TED-SCIMU
==============================
The system is able to make the following:
-
Extract the english subtitles for all the availables TED talks [1] and generate a local corpus (TED talks corpus). The local corpus is stored in files and also it is possible to store them in a PostgreSql database.
-
Get the data available at the Science Museum collections [2] and generate a local corpus (Science Museum corpus). The local corpus is stored in files and also it is possible to store them in a PostgreSql database.
-
Pre-process the generated corpus in order to generate better representation for later analysis over the corpus. This pre-processing includes:
- Replacing non ASCII characters for their closest ASCII equivalent
- Removing punctuation and stopwords
- Tokenization, tagging (including filtering by tagging) and lemmatization It is accomplished using the excelent NLTK software [3]
-
For each document from the available local corpus, augment the document information with the english abstract from Dbpedia Spotlight annotations [4]
-
Generate models for the available local corpus in different Vector Space Models (VSMs). The used Vector Space Models are:
- The Term Frequency–Inverse Document Frequency (TF-IDF) [5]

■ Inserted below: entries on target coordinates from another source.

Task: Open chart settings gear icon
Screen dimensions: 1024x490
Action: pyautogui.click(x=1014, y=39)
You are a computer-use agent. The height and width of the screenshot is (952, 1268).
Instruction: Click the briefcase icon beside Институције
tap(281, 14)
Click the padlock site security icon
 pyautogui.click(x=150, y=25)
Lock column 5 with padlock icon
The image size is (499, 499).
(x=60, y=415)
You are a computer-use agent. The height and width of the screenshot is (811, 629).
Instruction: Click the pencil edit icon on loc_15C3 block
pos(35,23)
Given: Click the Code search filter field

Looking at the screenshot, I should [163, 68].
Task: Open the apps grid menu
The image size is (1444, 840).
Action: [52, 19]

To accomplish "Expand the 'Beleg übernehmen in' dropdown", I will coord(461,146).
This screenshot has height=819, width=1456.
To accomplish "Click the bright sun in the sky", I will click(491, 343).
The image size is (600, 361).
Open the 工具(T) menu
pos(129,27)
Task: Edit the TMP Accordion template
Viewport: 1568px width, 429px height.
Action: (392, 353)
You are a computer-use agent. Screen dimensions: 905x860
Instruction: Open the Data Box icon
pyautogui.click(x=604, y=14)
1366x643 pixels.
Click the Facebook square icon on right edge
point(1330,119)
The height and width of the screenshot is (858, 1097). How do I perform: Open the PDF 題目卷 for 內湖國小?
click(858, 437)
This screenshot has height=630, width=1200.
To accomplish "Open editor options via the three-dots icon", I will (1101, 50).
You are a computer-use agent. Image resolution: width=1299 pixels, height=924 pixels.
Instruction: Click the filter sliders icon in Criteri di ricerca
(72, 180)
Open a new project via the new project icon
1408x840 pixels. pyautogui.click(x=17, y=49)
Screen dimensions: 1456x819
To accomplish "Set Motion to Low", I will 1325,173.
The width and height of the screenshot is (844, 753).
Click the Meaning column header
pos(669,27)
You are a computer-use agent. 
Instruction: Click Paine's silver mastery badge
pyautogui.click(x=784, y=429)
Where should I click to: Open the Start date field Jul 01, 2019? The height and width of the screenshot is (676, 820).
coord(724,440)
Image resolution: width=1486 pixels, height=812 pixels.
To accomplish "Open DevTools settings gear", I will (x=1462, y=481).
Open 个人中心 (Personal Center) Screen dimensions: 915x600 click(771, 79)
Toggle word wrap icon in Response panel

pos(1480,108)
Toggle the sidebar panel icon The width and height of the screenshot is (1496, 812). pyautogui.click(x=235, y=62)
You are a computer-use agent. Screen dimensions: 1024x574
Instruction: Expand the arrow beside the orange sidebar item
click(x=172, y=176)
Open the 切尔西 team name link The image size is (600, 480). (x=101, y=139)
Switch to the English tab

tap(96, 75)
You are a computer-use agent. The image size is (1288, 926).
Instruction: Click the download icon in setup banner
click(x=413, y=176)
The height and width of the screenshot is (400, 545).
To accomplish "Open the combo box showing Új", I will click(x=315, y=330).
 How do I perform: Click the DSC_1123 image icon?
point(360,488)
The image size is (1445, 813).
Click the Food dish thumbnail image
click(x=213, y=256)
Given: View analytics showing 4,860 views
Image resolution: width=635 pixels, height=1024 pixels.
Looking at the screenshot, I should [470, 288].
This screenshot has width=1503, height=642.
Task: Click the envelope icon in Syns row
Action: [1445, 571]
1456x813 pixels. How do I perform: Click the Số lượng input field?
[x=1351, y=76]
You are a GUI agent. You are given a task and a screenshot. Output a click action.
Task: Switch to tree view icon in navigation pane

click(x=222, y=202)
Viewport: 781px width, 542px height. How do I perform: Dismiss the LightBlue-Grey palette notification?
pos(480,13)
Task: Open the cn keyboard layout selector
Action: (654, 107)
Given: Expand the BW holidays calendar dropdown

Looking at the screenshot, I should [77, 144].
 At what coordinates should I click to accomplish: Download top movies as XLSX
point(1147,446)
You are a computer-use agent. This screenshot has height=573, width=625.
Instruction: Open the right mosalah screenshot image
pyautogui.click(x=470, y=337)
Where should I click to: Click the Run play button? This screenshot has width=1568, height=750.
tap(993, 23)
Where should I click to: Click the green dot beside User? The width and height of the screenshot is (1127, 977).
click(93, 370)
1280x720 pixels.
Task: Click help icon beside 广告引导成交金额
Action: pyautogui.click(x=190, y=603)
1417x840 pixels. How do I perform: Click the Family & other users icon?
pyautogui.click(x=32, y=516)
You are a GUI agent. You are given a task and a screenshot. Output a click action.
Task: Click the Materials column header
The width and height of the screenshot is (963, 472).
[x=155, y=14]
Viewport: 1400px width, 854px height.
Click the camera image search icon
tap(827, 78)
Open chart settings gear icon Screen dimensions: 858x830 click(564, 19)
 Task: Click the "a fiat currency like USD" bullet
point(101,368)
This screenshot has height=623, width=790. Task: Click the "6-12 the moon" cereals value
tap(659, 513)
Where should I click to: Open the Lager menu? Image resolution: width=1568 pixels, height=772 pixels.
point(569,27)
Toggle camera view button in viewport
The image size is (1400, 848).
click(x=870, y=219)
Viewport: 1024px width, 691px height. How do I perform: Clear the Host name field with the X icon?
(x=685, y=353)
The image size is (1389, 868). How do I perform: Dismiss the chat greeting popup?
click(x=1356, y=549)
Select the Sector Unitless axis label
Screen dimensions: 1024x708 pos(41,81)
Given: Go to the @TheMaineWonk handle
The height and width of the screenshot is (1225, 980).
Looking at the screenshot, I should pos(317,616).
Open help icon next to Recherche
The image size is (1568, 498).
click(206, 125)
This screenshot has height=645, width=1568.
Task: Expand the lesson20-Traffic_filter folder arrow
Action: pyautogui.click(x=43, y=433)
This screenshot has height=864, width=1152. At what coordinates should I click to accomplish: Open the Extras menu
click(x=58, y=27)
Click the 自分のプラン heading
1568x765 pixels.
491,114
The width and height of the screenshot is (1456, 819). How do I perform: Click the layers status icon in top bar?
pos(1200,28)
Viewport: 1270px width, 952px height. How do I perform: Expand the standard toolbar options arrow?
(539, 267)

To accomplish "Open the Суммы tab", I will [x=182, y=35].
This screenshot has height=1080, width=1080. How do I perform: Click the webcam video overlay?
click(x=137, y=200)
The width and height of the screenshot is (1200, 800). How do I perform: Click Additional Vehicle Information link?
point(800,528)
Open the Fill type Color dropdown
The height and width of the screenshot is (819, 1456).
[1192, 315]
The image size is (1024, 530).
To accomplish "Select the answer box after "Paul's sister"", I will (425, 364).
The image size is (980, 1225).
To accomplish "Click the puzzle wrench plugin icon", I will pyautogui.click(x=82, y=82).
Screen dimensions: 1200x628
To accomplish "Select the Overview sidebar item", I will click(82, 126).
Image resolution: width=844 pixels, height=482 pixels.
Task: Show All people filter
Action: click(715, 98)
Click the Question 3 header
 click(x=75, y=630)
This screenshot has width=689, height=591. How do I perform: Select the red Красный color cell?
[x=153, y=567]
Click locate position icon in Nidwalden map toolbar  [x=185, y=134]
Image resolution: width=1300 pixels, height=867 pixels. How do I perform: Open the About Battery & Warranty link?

- The Latent Dirichlet Allocation (LDA) [6] The generation of these Vector Space Models is done through the use of excellent gensim software [7]
-
Using all the functionality described above, TED-SCIMU is enabling a new way to navigate and discover TED talks: To the user is displayed a list of images associated with the objects from the Science Museum collection, and when the user selects an image according her/his interests and preferences, then it is possible to show her/him a related TED talk. The relationship between the images and the TED talks is found through the main topics discovered in the TED talks using the Latent Dirichelt Allocation model for the TED talks corpus.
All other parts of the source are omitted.